[begin The data]
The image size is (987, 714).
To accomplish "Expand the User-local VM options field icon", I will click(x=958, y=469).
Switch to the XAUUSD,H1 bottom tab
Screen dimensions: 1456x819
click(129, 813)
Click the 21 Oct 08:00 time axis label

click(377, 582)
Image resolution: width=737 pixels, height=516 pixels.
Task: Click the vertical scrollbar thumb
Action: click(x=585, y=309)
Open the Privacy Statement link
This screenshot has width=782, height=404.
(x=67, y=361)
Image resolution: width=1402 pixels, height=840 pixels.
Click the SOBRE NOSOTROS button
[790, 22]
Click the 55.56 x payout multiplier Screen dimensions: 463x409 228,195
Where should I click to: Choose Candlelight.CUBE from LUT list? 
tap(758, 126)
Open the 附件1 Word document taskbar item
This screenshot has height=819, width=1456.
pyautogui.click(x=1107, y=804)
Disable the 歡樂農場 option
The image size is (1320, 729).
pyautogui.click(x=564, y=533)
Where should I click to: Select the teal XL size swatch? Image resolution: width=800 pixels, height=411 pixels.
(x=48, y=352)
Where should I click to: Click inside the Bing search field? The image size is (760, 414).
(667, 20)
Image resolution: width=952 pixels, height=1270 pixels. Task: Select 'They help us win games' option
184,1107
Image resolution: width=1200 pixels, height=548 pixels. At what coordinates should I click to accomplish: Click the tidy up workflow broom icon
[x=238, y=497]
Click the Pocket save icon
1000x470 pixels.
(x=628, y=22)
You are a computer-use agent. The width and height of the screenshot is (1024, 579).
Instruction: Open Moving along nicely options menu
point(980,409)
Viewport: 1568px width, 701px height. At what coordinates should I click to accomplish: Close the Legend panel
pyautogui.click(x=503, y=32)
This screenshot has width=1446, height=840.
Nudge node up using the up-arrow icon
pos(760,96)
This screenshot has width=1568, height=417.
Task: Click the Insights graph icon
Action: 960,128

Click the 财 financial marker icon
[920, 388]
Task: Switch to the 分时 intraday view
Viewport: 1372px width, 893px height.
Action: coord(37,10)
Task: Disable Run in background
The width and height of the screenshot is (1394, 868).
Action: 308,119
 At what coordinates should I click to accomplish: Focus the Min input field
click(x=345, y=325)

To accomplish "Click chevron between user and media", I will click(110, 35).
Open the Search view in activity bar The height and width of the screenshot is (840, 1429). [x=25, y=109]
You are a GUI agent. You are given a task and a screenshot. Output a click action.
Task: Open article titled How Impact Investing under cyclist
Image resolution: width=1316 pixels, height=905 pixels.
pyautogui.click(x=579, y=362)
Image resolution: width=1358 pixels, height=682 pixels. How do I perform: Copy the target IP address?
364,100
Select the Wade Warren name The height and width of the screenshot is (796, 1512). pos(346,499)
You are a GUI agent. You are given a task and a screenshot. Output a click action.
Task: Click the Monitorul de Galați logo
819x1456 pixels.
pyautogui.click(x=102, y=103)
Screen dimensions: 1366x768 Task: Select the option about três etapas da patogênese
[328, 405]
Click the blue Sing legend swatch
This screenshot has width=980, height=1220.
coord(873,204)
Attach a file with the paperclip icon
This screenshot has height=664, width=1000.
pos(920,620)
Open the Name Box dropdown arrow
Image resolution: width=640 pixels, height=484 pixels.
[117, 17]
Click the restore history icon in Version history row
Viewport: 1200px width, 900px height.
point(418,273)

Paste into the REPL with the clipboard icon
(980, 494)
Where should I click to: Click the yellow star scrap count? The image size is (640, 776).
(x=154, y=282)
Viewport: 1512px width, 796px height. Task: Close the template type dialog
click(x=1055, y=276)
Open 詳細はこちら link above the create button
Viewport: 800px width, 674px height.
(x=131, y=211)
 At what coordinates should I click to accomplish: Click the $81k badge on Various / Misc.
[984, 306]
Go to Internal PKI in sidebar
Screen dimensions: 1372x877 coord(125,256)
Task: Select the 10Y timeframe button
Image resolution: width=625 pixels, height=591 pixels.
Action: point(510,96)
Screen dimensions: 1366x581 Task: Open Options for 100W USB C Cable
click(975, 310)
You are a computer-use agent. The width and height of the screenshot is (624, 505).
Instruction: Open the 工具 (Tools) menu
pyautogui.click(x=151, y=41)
[end The data]
*Set task:* Edit the data above by changing every "Where should I click to" to "Where do I click to", leaving everything else the same.

*Exercise output:*
The image size is (987, 714).
To accomplish "Expand the User-local VM options field icon", I will click(x=958, y=469).
Switch to the XAUUSD,H1 bottom tab
Screen dimensions: 1456x819
click(129, 813)
Click the 21 Oct 08:00 time axis label

click(377, 582)
Image resolution: width=737 pixels, height=516 pixels.
Task: Click the vertical scrollbar thumb
Action: click(x=585, y=309)
Open the Privacy Statement link
This screenshot has width=782, height=404.
(x=67, y=361)
Image resolution: width=1402 pixels, height=840 pixels.
Click the SOBRE NOSOTROS button
[790, 22]
Click the 55.56 x payout multiplier Screen dimensions: 463x409 228,195
Where do I click to: Choose Candlelight.CUBE from LUT list? 
tap(758, 126)
Open the 附件1 Word document taskbar item
This screenshot has height=819, width=1456.
pyautogui.click(x=1107, y=804)
Disable the 歡樂農場 option
The image size is (1320, 729).
pyautogui.click(x=564, y=533)
Where do I click to: Select the teal XL size swatch? Image resolution: width=800 pixels, height=411 pixels.
(x=48, y=352)
Where do I click to: Click inside the Bing search field? The image size is (760, 414).
(667, 20)
Image resolution: width=952 pixels, height=1270 pixels. Task: Select 'They help us win games' option
184,1107
Image resolution: width=1200 pixels, height=548 pixels. At what coordinates should I click to accomplish: Click the tidy up workflow broom icon
[x=238, y=497]
Click the Pocket save icon
1000x470 pixels.
(x=628, y=22)
You are a computer-use agent. The width and height of the screenshot is (1024, 579).
Instruction: Open Moving along nicely options menu
point(980,409)
Viewport: 1568px width, 701px height. At what coordinates should I click to accomplish: Close the Legend panel
pyautogui.click(x=503, y=32)
This screenshot has width=1446, height=840.
Nudge node up using the up-arrow icon
pos(760,96)
This screenshot has width=1568, height=417.
Task: Click the Insights graph icon
Action: 960,128

Click the 财 financial marker icon
[920, 388]
Task: Switch to the 分时 intraday view
Viewport: 1372px width, 893px height.
Action: coord(37,10)
Task: Disable Run in background
The width and height of the screenshot is (1394, 868).
Action: 308,119
 At what coordinates should I click to accomplish: Focus the Min input field
click(x=345, y=325)

To accomplish "Click chevron between user and media", I will click(110, 35).
Open the Search view in activity bar The height and width of the screenshot is (840, 1429). [x=25, y=109]
You are a GUI agent. You are given a task and a screenshot. Output a click action.
Task: Open article titled How Impact Investing under cyclist
Image resolution: width=1316 pixels, height=905 pixels.
pyautogui.click(x=579, y=362)
Image resolution: width=1358 pixels, height=682 pixels. How do I perform: Copy the target IP address?
364,100
Select the Wade Warren name The height and width of the screenshot is (796, 1512). pos(346,499)
You are a GUI agent. You are given a task and a screenshot. Output a click action.
Task: Click the Monitorul de Galați logo
819x1456 pixels.
pyautogui.click(x=102, y=103)
Screen dimensions: 1366x768 Task: Select the option about três etapas da patogênese
[328, 405]
Click the blue Sing legend swatch
This screenshot has width=980, height=1220.
coord(873,204)
Attach a file with the paperclip icon
This screenshot has height=664, width=1000.
pos(920,620)
Open the Name Box dropdown arrow
Image resolution: width=640 pixels, height=484 pixels.
[117, 17]
Click the restore history icon in Version history row
Viewport: 1200px width, 900px height.
point(418,273)

Paste into the REPL with the clipboard icon
(980, 494)
Where do I click to: Click the yellow star scrap count? The image size is (640, 776).
(x=154, y=282)
Viewport: 1512px width, 796px height. Task: Close the template type dialog
click(x=1055, y=276)
Open 詳細はこちら link above the create button
Viewport: 800px width, 674px height.
(x=131, y=211)
 At what coordinates should I click to accomplish: Click the $81k badge on Various / Misc.
[984, 306]
Go to Internal PKI in sidebar
Screen dimensions: 1372x877 coord(125,256)
Task: Select the 10Y timeframe button
Image resolution: width=625 pixels, height=591 pixels.
Action: point(510,96)
Screen dimensions: 1366x581 Task: Open Options for 100W USB C Cable
click(975, 310)
You are a computer-use agent. The width and height of the screenshot is (624, 505).
Instruction: Open the 工具 (Tools) menu
pyautogui.click(x=151, y=41)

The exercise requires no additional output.